═══ Data records

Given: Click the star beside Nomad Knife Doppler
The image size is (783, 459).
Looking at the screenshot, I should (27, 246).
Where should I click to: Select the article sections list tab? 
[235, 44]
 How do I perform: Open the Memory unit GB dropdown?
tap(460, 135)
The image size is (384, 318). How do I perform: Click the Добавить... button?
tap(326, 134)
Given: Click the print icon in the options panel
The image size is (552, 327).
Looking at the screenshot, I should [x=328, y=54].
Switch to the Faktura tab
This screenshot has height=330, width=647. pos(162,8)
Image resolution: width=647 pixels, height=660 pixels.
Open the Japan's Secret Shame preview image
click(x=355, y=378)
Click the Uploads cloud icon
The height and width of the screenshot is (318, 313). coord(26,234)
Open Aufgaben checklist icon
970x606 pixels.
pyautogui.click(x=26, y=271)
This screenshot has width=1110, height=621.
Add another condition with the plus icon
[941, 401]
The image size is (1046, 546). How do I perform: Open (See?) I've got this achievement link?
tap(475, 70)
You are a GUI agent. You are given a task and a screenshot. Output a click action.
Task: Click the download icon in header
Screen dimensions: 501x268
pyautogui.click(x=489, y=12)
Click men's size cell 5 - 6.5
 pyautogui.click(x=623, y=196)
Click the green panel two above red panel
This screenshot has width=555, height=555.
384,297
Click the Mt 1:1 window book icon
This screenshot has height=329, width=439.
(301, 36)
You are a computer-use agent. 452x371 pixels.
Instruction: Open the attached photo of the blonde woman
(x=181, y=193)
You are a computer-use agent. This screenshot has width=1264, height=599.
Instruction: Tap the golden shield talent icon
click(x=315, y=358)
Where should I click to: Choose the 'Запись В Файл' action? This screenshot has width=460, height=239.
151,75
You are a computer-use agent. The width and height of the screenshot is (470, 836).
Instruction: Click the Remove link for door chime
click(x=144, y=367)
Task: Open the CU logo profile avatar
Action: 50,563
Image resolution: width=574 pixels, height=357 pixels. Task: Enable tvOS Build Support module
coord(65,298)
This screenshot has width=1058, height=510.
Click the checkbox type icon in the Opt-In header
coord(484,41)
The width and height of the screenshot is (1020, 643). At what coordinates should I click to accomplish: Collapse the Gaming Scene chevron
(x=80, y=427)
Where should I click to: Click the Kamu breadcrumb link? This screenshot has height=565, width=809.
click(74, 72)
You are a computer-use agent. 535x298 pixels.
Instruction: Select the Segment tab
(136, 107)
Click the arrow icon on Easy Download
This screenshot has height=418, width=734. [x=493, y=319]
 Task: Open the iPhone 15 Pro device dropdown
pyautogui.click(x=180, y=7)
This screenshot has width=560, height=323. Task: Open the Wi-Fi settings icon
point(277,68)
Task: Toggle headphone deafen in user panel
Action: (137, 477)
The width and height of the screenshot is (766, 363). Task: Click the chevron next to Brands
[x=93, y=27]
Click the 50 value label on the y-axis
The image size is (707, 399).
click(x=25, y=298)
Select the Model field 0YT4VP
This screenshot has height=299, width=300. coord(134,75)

══════

__Try it__.
Return exactly the lines that run from the top of the listing above to the line containing "Given: Click the print", please, keeping both end lines and leaving out everything else.

__Response for this exercise__.
Given: Click the star beside Nomad Knife Doppler
The image size is (783, 459).
Looking at the screenshot, I should (27, 246).
Where should I click to: Select the article sections list tab? 
[235, 44]
 How do I perform: Open the Memory unit GB dropdown?
tap(460, 135)
The image size is (384, 318). How do I perform: Click the Добавить... button?
tap(326, 134)
Given: Click the print icon in the options panel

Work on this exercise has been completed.